### WHAT TO DO
Answer with one figure only, the number of lines below in which "Load" occurs.

### DATASET ENTRIES
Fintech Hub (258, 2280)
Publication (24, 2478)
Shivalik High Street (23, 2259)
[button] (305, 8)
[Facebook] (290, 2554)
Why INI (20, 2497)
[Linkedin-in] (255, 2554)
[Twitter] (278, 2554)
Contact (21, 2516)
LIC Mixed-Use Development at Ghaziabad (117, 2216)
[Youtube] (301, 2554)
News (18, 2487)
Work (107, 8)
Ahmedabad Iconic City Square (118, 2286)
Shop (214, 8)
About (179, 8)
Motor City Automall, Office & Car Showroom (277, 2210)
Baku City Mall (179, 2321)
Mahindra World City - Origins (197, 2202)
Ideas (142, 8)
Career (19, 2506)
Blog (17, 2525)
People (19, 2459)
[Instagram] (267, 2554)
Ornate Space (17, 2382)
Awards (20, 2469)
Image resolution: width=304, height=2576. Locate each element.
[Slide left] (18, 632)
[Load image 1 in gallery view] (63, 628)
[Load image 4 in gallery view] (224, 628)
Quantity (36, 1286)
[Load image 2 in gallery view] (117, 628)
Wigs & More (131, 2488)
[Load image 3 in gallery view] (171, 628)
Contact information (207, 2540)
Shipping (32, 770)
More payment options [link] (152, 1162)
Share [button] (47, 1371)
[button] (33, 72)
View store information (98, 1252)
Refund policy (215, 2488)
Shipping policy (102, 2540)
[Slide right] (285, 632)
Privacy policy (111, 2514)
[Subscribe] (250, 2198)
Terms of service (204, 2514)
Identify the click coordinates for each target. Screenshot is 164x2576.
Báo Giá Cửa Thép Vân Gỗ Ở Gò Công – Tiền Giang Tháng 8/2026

### TASK SOLUTION
4